Cuando llegaron al sitio llamado La Calavera, crucificaron a Jesús y a los dos criminales, uno a su derecha y otro a su izquierda. [ Jesús dijo: «Padre, perdónalos, porque no saben lo que hacen.»]
Y los soldados echaron suertes para repartirse entre sí la ropa de Jesús. La gente estaba allí mirando; y hasta las autoridades se burlaban de él, diciendo:
—Salvó a otros; que se salve a sí mismo ahora, si de veras es el Mesías de Dios y su escogido.
Los soldados también se burlaban de Jesús. Se acercaban y le daban a beber vino agrio, diciéndole:
—¡Si tú eres el Rey de los judíos, sálvate a ti mismo!
Y había un letrero sobre su cabeza, que decía: «Este es el Rey de los judíos.»
Uno de los criminales que estaban colgados, lo insultaba:
—¡Si tú eres el Mesías, sálvate a ti mismo y sálvanos también a nosotros!
Pero el otro reprendió a su compañero, diciéndole:
—¿No tienes temor de Dios, tú que estás bajo el mismo castigo?

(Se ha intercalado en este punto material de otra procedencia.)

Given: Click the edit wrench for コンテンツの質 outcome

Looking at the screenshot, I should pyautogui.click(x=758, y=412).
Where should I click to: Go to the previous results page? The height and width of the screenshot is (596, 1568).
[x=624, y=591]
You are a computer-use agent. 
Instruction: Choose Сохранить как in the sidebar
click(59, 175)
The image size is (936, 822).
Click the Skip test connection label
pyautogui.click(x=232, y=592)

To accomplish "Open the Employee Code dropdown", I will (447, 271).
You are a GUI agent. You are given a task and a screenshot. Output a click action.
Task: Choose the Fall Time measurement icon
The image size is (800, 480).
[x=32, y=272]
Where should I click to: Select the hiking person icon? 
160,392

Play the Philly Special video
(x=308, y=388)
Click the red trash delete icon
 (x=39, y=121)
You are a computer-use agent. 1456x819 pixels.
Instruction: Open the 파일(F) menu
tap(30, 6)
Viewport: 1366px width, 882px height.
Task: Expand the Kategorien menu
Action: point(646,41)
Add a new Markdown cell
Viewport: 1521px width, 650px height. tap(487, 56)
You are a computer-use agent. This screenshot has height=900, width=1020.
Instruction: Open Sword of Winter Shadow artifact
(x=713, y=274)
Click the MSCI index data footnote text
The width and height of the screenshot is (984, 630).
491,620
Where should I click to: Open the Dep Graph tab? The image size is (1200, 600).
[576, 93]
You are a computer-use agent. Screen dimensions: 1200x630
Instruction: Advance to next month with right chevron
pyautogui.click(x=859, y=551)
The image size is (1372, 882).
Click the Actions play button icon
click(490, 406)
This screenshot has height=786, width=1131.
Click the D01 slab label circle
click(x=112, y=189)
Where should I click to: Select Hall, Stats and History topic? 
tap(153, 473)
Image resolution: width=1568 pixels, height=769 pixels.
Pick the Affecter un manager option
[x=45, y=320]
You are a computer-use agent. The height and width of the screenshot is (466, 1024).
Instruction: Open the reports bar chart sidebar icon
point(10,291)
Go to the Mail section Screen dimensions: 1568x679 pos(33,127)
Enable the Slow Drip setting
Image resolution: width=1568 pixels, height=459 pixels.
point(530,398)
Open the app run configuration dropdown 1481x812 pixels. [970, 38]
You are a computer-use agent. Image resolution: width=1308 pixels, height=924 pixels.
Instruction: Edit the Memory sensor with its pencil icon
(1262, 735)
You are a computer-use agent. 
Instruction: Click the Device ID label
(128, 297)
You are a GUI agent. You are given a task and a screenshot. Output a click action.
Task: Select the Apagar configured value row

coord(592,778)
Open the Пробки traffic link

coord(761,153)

Nosotros estamos sufriendo con toda razón, porque estamos pagando el justo castigo de lo que hemos hecho; pero este hombre no hizo nada malo.
Luego añadió:
—Jesús, acuérdate de mí cuando comiences a reinar.
Jesús le contestó:
—Te aseguro que hoy estarás conmigo en el paraíso.
Desde el mediodía y hasta las tres de la tarde, toda la tierra quedó en oscuridad. El sol dejó de brillar, y el velo del templo se rasgó por la mitad. Jesús gritó con fuerza y dijo:
—¡Padre, en tus manos encomiendo mi espíritu!
Y al decir esto, murió.
Cuando el capitán romano vio lo que había pasado, alabó a Dios, diciendo:
—De veras, este hombre era inocente.
Toda la multitud que estaba presente y que vio lo que había pasado, se fue de allí golpeándose el pecho. Todos los conocidos de Jesús se mantenían a distancia; también las mujeres que lo habían seguido desde Galilea estaban allí mirando.
Había un hombre bueno y justo llamado José, natural de Arimatea, un pueblo de Judea. Pertenecía a la Junta Suprema de los judíos. Este José, que esperaba el reino de Dios y que no estuvo de acuerdo con lo que la Junta había hecho, fue a ver a Pilato y le pidió el cuerpo de Jesús. Después de bajarlo de la cruz, lo envolvió en una sábana de lino y lo puso en un sepulcro excavado en una peña, donde todavía no habían sepultado a nadie. Era el día de la preparación para el sábado, que ya estaba a punto de comenzar.
Las mujeres que habían acompañado a Jesús desde Galilea, fueron y vieron el sepulcro, y se fijaron en cómo habían puesto el cuerpo. Cuando volvieron a casa, prepararon perfumes y ungüentos.